10 de mai. de 2010

A escrita

(...) Há uma eternidade na escrita, em toda escrita, da qual a fala antes nos separaria. Não é a eternidade das estelas ou das tumbas. É a eternidade de viver, mas sem véus, mas preservada, como uma garrafa lançada no oceano do tempo, como um pedaço do presente no infinito do futuro. As cartas de amor durarão mais tempo, muito amiúde, do que o amor. Elas sobreviverão a ele.

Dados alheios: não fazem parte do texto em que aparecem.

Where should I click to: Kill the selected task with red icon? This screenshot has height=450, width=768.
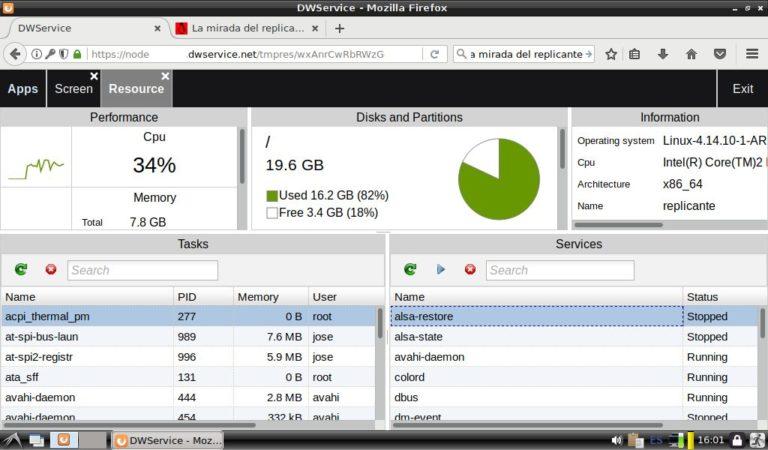point(51,270)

Estarão ainda aqui, se se quiser, quando o amor estiver morto: atestarão o que tiver acontecido, o que eternamente continuará verdadeiro, mas que talvez, sem a escrita, teríamos esquecido ou perdido. Toda fala é contemporânea de quem a escuta, e morre com ele. Nenhuma escrita o é de sua leitura, sendo por isso que não morre. Entre o tempo da escrita e o da leitura, há como que uma distância assumida e abolida. Toda fala é do instante; toda escrita, da duração.

Extraído do livro de André Comte-Sponville, Bom Dia, Angústia! Pág.39


Um comentário:

Unknown disse...

Cleiton,
Se me permite a observação, na frase "Não é a eternidade das estrelas ou das tumbas", há um equívoco durante a reprodução da mesma, em lugar de "estrelas" Comte-Sponville escreveu "estelas", que no contexto, refere-se à pedra ou coluna destinadas a ter inscrições.
É fácil de confundir, a primeira vez também li 'estrelas' e como nunca tinha lido 'estelas' fui buscar o significado.

Esse capítulo do livro 'A Correspondência' é lindo né? Nostálgico, poético, belo.